Exercise task ▸ Duplicate the part of the entries that opens with the line containing "Screen dimensions: 825x443" and closes with the line containing "will click(1001, 1087).", including both of those lines.

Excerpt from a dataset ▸
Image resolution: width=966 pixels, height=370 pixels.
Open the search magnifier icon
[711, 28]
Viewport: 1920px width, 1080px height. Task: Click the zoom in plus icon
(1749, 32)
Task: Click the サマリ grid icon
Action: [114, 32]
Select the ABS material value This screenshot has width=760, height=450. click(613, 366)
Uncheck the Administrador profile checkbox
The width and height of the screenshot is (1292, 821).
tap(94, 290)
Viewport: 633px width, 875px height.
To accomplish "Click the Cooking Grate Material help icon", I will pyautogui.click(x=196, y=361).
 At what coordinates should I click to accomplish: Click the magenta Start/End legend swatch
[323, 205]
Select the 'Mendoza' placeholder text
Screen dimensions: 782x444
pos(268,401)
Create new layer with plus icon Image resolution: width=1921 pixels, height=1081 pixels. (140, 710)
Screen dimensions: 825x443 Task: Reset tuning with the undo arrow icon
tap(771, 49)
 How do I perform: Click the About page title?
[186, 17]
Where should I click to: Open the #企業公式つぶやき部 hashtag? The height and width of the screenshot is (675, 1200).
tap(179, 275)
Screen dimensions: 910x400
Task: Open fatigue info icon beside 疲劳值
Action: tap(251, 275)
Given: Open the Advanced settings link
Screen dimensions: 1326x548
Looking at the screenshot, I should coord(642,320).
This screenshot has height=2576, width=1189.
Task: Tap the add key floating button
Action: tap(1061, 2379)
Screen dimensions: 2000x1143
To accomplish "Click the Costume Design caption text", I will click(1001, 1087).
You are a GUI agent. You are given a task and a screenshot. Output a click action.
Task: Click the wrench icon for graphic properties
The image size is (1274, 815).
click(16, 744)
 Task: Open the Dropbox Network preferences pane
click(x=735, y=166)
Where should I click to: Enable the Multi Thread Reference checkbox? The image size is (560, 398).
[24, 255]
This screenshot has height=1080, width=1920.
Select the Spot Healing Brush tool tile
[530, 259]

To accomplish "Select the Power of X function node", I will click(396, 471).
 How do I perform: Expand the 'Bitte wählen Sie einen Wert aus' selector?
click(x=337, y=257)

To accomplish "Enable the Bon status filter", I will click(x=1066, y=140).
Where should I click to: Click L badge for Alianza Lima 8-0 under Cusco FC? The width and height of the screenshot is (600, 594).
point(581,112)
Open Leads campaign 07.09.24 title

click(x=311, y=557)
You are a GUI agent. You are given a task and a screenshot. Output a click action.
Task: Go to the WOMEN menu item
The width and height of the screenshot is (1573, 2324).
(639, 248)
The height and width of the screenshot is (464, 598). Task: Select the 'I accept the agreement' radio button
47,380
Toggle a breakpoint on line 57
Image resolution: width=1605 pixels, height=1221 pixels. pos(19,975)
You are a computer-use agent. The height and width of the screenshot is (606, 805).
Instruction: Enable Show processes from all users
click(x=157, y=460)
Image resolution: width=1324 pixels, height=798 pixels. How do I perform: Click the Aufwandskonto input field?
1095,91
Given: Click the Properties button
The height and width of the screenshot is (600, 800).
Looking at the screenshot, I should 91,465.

Output for this exercise ▸
Screen dimensions: 825x443 Task: Reset tuning with the undo arrow icon
tap(771, 49)
 How do I perform: Click the About page title?
[186, 17]
Where should I click to: Open the #企業公式つぶやき部 hashtag? The height and width of the screenshot is (675, 1200).
tap(179, 275)
Screen dimensions: 910x400
Task: Open fatigue info icon beside 疲劳值
Action: tap(251, 275)
Given: Open the Advanced settings link
Screen dimensions: 1326x548
Looking at the screenshot, I should coord(642,320).
This screenshot has height=2576, width=1189.
Task: Tap the add key floating button
Action: tap(1061, 2379)
Screen dimensions: 2000x1143
To accomplish "Click the Costume Design caption text", I will click(1001, 1087).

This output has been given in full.